Exercise prompt =>
Look through the data below for the line with "The width and height of the screenshot is (1530, 620)." and the line with "Switch to the Style", then output those two and all lines in between, exactly as written.

(Extracted information begins)

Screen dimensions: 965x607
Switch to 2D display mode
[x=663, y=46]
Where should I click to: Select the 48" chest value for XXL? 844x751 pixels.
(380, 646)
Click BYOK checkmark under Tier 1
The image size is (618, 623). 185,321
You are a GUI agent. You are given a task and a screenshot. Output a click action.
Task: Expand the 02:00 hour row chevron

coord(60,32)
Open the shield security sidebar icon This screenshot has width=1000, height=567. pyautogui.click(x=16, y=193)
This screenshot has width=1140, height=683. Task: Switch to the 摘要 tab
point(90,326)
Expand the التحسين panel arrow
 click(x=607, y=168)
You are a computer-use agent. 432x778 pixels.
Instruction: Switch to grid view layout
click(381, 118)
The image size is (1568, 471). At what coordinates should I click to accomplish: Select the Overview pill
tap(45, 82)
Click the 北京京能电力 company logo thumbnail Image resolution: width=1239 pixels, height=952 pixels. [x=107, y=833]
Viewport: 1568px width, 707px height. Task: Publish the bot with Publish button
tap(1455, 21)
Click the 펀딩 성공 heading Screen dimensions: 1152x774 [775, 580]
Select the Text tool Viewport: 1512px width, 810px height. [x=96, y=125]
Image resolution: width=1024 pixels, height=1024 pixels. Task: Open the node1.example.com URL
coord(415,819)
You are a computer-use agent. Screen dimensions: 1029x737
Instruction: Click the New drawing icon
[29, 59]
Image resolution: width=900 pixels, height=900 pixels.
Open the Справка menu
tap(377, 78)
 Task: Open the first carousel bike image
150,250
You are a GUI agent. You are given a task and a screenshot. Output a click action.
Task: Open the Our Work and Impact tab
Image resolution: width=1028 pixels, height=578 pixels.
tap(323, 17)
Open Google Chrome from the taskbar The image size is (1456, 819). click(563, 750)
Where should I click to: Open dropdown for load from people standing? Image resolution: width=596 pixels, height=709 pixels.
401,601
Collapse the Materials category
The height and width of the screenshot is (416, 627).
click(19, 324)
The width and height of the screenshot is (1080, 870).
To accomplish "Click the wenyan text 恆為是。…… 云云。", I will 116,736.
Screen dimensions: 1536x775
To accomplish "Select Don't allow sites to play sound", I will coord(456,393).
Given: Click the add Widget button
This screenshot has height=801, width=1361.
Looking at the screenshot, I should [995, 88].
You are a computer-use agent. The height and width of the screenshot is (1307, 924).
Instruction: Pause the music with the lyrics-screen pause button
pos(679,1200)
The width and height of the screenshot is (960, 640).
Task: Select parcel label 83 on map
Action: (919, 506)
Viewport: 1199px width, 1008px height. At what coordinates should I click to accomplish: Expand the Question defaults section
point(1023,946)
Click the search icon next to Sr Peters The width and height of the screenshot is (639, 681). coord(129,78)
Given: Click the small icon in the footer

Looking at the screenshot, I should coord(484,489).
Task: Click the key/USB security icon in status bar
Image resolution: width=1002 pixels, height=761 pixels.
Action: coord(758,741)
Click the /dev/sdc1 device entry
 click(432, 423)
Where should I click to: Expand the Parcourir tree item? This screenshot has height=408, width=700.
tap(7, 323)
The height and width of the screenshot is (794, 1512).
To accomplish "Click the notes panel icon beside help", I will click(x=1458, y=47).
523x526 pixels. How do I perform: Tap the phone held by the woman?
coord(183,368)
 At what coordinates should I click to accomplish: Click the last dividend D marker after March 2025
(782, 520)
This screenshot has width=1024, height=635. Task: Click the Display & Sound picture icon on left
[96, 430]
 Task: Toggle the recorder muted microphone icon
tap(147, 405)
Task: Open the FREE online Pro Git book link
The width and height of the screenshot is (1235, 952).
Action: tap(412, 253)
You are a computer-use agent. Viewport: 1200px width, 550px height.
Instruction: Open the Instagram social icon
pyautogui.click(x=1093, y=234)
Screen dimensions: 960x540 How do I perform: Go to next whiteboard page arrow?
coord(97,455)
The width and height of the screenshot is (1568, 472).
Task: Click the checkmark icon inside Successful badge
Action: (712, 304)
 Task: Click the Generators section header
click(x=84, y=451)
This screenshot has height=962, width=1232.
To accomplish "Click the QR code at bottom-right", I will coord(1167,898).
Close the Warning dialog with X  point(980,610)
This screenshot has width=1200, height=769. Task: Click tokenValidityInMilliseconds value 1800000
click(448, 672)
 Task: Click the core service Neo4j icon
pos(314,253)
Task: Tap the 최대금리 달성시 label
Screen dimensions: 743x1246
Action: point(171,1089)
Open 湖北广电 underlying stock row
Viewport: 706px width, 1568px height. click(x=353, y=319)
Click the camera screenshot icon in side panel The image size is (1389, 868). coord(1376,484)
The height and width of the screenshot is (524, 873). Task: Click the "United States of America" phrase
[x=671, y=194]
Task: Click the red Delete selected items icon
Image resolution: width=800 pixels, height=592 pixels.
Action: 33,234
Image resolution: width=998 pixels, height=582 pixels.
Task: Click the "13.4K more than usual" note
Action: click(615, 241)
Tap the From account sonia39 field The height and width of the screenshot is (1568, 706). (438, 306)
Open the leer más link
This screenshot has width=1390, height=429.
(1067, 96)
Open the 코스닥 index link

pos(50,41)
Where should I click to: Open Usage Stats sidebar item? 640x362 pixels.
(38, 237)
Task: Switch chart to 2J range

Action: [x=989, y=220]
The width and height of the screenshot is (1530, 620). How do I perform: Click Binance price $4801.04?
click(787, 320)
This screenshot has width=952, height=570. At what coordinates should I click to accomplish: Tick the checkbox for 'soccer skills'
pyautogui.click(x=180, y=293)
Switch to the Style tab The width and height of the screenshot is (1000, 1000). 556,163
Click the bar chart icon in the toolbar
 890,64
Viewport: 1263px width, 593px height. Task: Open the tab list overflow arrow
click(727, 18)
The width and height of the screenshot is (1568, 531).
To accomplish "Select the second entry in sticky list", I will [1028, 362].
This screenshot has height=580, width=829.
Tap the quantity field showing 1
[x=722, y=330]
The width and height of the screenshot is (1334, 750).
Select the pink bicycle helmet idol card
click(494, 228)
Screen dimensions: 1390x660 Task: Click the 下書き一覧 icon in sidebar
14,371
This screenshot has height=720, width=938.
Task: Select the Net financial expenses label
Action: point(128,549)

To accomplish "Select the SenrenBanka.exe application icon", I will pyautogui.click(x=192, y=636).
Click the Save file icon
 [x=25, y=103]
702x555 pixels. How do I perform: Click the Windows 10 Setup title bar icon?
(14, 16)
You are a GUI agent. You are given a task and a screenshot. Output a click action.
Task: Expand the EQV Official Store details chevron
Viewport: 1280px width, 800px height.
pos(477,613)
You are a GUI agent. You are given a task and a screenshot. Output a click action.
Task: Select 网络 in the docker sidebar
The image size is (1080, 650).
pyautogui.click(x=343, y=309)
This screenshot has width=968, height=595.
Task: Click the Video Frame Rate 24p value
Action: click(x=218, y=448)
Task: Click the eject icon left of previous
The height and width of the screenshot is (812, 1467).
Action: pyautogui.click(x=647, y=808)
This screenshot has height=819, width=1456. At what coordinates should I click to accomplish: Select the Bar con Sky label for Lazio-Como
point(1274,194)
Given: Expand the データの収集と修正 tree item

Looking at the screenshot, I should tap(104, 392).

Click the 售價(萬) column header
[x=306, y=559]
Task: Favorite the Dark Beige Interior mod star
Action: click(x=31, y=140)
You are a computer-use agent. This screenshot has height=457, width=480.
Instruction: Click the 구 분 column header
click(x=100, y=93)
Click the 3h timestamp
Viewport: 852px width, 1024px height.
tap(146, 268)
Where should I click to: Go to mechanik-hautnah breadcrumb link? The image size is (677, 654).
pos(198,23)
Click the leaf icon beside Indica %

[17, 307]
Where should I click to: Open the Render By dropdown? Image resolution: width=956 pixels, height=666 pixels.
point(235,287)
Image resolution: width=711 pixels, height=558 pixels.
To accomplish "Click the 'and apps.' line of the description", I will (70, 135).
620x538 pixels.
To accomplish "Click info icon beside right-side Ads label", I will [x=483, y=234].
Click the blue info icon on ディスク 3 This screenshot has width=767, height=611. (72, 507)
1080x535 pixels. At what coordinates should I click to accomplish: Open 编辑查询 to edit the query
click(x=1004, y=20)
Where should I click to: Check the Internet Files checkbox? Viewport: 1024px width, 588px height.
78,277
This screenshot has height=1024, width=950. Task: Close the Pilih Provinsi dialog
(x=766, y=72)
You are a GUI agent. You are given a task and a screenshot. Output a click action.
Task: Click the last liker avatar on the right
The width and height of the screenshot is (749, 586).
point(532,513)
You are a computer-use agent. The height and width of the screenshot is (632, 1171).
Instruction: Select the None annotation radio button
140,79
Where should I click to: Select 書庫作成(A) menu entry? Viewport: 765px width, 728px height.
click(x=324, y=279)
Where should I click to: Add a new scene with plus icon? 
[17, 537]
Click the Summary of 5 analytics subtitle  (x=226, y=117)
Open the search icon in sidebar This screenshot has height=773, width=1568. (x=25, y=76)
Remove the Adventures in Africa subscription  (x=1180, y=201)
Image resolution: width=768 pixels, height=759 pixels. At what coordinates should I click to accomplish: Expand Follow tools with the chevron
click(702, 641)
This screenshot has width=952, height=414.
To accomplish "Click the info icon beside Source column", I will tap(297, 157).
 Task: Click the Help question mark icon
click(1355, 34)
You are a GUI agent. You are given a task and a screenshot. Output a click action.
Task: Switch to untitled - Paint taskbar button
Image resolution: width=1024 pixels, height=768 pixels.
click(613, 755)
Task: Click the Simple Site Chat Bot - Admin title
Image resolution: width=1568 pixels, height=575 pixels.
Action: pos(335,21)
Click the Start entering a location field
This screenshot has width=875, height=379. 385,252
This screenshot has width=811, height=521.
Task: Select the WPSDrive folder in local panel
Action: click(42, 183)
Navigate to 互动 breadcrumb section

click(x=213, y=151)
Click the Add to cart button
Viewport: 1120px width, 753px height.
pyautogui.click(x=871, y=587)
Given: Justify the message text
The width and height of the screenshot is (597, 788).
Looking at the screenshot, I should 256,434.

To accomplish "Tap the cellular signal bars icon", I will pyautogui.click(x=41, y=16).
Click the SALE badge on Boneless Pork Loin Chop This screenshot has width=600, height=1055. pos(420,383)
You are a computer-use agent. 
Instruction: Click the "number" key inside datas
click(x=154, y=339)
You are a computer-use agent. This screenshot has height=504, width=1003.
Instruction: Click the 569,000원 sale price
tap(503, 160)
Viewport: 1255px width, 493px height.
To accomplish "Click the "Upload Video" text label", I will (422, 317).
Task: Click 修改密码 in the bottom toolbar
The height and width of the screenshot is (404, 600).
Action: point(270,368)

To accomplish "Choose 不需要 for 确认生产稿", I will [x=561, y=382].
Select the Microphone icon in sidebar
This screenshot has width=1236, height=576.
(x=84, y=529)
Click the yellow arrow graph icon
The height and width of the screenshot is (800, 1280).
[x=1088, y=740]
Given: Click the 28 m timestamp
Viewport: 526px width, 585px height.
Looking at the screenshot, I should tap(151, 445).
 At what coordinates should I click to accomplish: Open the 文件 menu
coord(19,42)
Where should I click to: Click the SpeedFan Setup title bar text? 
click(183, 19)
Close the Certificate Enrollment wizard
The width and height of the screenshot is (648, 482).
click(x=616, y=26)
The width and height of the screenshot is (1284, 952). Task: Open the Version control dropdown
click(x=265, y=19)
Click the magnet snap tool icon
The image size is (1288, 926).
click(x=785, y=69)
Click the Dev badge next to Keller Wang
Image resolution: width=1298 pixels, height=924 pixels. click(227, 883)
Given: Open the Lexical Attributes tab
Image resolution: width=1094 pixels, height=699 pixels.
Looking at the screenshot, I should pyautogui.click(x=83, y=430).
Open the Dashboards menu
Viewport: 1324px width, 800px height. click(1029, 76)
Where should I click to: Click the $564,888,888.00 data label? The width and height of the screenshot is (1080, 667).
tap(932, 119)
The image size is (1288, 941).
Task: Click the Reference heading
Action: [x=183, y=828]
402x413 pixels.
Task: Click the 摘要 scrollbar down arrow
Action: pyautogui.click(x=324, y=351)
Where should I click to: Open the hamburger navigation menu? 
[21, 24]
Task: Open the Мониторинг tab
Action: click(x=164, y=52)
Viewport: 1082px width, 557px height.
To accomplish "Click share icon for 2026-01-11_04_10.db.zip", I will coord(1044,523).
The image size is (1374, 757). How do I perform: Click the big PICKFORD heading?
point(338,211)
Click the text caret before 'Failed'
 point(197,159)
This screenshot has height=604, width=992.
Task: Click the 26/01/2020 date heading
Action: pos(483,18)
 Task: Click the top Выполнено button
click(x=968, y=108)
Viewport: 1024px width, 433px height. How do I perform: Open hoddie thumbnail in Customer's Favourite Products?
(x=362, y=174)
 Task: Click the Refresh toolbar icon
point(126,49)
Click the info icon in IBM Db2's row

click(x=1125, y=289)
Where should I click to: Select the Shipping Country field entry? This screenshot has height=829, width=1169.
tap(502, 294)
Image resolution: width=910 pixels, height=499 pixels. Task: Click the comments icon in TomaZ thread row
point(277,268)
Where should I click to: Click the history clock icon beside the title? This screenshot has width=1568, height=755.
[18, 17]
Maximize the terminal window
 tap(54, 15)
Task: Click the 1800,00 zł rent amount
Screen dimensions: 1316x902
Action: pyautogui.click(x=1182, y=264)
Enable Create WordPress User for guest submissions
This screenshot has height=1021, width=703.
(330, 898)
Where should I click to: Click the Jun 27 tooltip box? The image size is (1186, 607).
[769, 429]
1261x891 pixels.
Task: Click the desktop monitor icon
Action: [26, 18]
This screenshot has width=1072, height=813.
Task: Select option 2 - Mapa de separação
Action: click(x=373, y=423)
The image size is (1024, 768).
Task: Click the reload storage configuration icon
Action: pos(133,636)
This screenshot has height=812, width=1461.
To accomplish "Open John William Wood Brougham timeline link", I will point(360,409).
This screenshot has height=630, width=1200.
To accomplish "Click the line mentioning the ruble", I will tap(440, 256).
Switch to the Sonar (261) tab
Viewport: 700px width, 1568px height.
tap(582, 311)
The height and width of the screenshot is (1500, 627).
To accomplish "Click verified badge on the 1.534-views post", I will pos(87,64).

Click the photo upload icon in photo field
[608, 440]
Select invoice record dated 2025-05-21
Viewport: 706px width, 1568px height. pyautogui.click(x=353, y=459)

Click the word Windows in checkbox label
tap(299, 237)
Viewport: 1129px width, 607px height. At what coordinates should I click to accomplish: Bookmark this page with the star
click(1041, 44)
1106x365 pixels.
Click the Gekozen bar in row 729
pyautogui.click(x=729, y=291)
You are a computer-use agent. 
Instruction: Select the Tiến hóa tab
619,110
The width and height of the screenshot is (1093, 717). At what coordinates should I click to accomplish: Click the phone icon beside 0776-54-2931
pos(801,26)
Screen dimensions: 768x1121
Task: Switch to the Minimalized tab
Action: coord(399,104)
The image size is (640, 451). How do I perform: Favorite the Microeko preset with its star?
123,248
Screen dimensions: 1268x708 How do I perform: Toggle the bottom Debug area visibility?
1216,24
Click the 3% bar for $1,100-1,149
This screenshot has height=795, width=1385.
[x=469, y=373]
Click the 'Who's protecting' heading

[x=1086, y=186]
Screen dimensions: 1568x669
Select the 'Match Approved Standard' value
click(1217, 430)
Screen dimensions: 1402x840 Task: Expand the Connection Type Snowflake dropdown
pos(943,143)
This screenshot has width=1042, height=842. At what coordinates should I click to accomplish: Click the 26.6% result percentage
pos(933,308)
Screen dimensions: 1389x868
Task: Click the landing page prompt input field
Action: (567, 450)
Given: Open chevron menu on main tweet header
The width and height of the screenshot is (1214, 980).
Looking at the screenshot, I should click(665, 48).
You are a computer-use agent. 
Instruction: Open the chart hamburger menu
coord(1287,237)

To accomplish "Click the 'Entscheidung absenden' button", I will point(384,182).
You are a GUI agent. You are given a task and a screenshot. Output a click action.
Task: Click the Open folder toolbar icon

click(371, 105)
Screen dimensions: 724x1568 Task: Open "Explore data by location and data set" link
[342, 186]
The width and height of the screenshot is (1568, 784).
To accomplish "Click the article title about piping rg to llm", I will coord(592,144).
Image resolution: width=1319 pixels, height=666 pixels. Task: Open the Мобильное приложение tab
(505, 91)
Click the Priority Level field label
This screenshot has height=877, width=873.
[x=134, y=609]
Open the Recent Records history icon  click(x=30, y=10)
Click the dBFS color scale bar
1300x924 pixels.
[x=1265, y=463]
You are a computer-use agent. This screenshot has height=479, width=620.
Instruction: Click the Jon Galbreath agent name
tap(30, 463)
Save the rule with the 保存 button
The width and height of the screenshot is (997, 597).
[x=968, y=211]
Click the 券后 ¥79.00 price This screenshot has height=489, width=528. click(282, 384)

(Extracted information ends)

Answer to this problem =>
The width and height of the screenshot is (1530, 620). How do I perform: Click Binance price $4801.04?
click(787, 320)
This screenshot has width=952, height=570. At what coordinates should I click to accomplish: Tick the checkbox for 'soccer skills'
pyautogui.click(x=180, y=293)
Switch to the Style tab The width and height of the screenshot is (1000, 1000). 556,163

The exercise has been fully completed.